Bring me 100 people with a bit of discipline, and I'll not only deliver you a full CGI movie in a year, I'll fix the balance of trade and cure poverty in four years.

Captain Obvious
02-11-2008, 07:51 PM
Well, counting me, at least we're up to 1 %!

Steamthrower
02-11-2008, 08:15 PM
6. Don’t have the cash for it? You can’t have it.

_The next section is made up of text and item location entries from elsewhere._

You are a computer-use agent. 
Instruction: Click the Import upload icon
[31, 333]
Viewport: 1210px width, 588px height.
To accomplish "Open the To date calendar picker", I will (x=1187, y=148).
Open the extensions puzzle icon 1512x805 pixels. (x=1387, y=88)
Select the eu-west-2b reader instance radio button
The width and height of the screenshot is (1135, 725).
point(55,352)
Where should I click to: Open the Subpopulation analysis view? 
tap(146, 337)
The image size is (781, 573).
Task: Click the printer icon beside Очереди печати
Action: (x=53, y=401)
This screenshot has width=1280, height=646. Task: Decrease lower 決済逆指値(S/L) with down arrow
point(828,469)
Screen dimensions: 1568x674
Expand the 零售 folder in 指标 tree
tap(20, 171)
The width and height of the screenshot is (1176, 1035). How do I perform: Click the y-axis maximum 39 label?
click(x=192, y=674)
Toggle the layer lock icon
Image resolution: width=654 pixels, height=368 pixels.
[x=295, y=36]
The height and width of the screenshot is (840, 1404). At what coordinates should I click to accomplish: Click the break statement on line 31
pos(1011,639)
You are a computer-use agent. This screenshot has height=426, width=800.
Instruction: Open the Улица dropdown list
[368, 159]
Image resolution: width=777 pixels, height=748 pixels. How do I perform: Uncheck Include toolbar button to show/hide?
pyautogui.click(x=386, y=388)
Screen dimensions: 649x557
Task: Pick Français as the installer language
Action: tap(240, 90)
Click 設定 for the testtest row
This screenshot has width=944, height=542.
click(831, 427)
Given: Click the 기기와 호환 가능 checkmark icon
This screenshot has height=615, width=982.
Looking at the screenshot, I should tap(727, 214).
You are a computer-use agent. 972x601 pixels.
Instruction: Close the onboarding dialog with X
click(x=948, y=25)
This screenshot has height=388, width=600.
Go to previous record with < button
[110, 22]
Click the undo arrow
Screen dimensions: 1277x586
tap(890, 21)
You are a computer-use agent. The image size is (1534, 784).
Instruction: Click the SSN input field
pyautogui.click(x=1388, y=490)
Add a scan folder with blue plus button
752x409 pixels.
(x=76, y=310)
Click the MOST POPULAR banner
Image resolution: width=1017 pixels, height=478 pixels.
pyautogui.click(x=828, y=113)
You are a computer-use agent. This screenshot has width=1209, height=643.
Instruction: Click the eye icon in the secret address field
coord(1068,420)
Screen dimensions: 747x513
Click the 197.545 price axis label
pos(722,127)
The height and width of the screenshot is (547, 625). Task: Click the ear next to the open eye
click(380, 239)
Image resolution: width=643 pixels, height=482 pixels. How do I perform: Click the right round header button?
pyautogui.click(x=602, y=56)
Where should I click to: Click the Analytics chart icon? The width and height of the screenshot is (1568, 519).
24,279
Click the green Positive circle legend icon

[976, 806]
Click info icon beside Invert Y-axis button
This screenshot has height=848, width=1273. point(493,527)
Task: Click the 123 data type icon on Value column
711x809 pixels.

This single fact would save the financial rear ends of millions of people - who use credit cards like they are the Holy Plastic Manna or something. I used to get telemarketing calls about politics and trips to the Bahamas - now I get calls offering these credit deals for people who qualify. What counts, in order to qualify? Over $10,000 of credit card debt. $10,000 of credit card debt? Holy Smokin' Burrito, what are these guys buying with their plastic, a Aston Martin?

Work hard. Live good. Bring in that check and feed out less than you bring in. Doesn't take much. An honest ethos is about the greatest thing that can happen to a man.

mkiii
02-20-2008, 06:45 AM
$10k Aston Martin?... Can you give me the address of your local dealer... that would only buy a ford Ka round these parts.

BTW - Credit card balance 0.00p And that's the way I like to keep it. Unfortunately, the 100k mortgage on the house sort of makes a 10k credit card debt seem trivial.

Bog
02-20-2008, 06:48 AM
$10k Aston Martin?... Can you give me the address of your local dealer... that would only buy a ford Ka round these parts.

BTW - Credit card balance 0.00p And that's the way I like to keep it. Unfortunately, the 100k mortgage on the house sort of makes a 10k credit card debt seem trivial.

Tell me about it. Comes of living in the UK.... *sigh*

colkai
02-20-2008, 07:16 AM
Buy and run into the ground, that'd be me then. :p
My last car got sold with 145K on the clock and I only replaced it because I couldn't guarantee being in employ by the time it up N died on me.

This one had 28K when I bought it, I figure, it'l have at least another 100,000 before I get rid. :D

Computer equipment, well, my AMD1800+ died this year, I got it new. ;)

bobakabob
02-20-2008, 03:18 PM
Tell me about it. Comes of living in the UK.... *sigh*

Was it Mozza who sang "In the midst of life we are in debt"? :)

Iain
02-21-2008, 05:04 AM
Unfortunately, the 100k mortgage on the house sort of makes a 10k credit card debt seem trivial.

I wish my mortgage was only 100k. I'd probably sleep better :)

I don't have debt but at the same time I don't have any capital. I earn it and spend it(not on material things but on experiences and travel) which is what the wisest person I have ever met told me to do.

She lived by the mantra of 'Life is not a rehearsal. Enjoy it.'
Couldn't agree more.

Steamthrower
02-21-2008, 06:58 AM
Iain...I like that little mantra thing. So many times I see people who live in 3 bed 2 bath homes in the midst of 2000 other ones...a human honeycomb. They all get up at 6:00 and drive to work in identical cars. They work at the same corporate work all day. Eat at the same chain restaurant. Come home and eat a dull meal. And watch the same TV shows until they go to bed. And have nightmares about repos. Because every single thing they have isn't really their's: it's the bank's.

I think of that and then instantly revolt and hope I'll never do that...

dwburman
02-21-2008, 08:21 AM
I wish my mortgage was only 100k. I'd probably sleep better :)

I don't have debt but at the same time I don't have any capital. I earn it and spend it(not on material things but on experiences and travel) which is what the wisest person I have ever met told me to do.

She lived by the mantra of 'Life is not a rehearsal. Enjoy it.'
Couldn't agree more.


Good advice up to a point. :) It's no good tying your self in knots to gather stuff to put in a house then need to get a bigger house to put more stuff in...

on the other hand, it's wise to have some money saved up for when life takes a turn for the worse. You can't replace a car or buy food with memories of a great trip.